One of the first images of the titular spaceship shown on the official site.

On September 16, Tokyograph reported that Aerosmith's Steven Tyler wrote a song, titled "Love Lives", for the film based on an English translated script and several clips of the film. The song is also performed by Tyler and was released on November 24, 2010 a week before the film is released. A preview of the song is heard in the official trailer.

The film has been licensed for international distribution by several companies: Wild Side Films (France), Splendid Film (Germany), Golden Harvest (China, Hong Kong and Macau), CatchPlay (Taiwan), Encore Films (Singapore, Malaysia, Brunei and Indonesia), Funimation (United States and Canada), Nexo Digital (Italy), Manga Entertainment (United Kingdom and Ireland), Madman Entertainment (Australia, New Zealand, Papua New Guinea and Fiji) and Sahamongkol Film International Co. Ltd. (Thailand). Mediatres Studio made a deal with TBS Company for home video distribution of the film in Spain. The film will be released on DVD in that country under the "Winds of Asia" quality seal and will be sold through the Spanish division of Warner Home Video, the home entertainment division of "Big Six" Hollywood film studio Warner Bros., a subsidiary of American conglomerate Time Warner since 1990.

Different DVD and Blu-ray editions were released in Japan on June 24, 2011.

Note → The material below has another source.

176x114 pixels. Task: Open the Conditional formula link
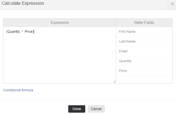(x=18, y=90)
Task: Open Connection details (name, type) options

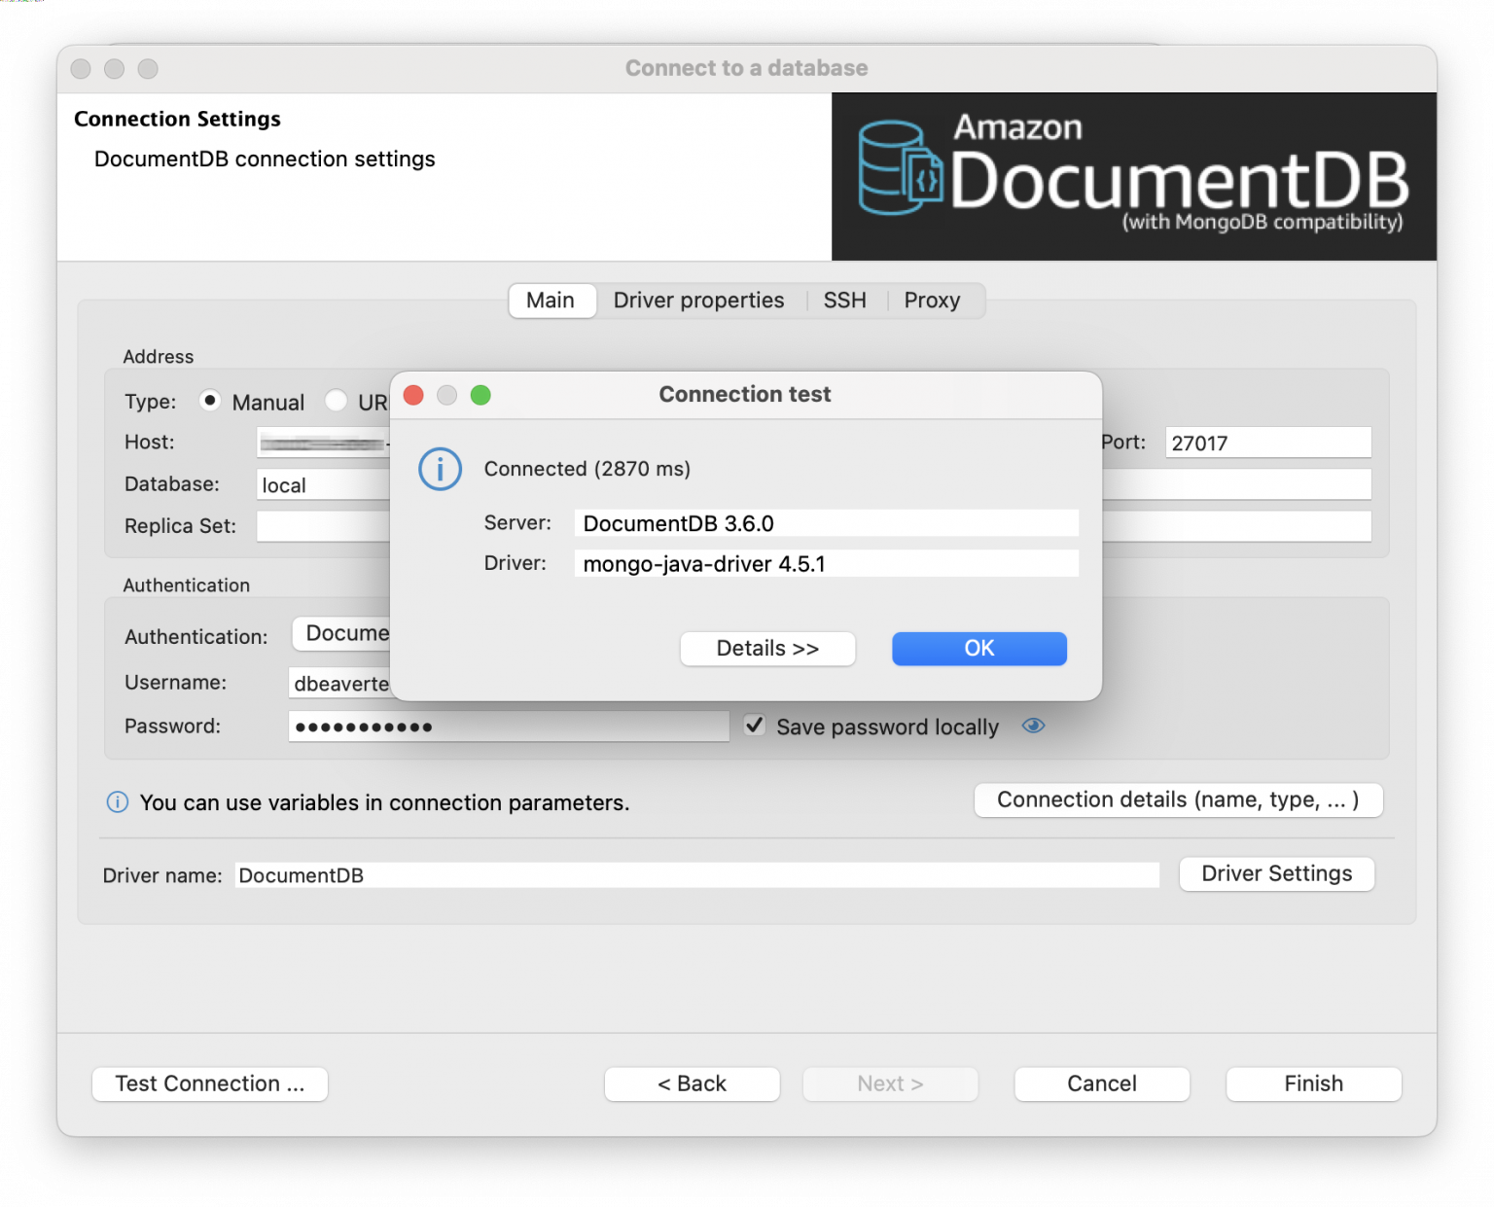Action: pyautogui.click(x=1178, y=799)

Manabu Wakui also wrote the novelization of the film. The book further explains the story behind the 2194 planet bomb attacks and also includes a scene where Shima's mute son, Jiro, finally speaks for the first time upon seeing the Yamato survivors' arrival.

==Reception==
===Box office===
Space Battleship Yamato debuted at number 1 on the Japanese box-office, ousting Harry Potter and the Deathly Hallows – Part 1. It went on to gross in Japan, becoming the fourth highest-grossing domestic film of 2011. It also grossed $664,003 overseas, in Hong Kong, Singapore, Taiwan and Thailand.

Zac Bertschy of the Anime News Network rated the film a B, calling it "a thoroughly modernized adaptation, one that hits the gas pedal right out of the gate and doesn't stop for a moment, unashamed to just try and entertain the hell out of you."

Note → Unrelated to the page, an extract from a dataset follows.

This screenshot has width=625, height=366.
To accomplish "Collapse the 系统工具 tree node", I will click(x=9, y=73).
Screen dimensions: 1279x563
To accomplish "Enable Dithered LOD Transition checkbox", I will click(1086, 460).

The Japan Times gave the film a positive review. The reviewer said the pressure of releasing a film with much corporate backing and expectations by die-hard fans put much stress on the production team, but they were able to have sufficient entertaining fare for kids and make serious drama work.

The Hollywood Reporter stated that the movie had a "sleek futurist look without losing sight of the 70s illustration style" of the original series in spite of a small budget (compared with other Western sci-fi movies).

On the other hand, Christoph Mark of The Daily Yomiuri said the film "lacked gravity" and criticized the production design as too reminiscent of the Battlestar Galactica remake.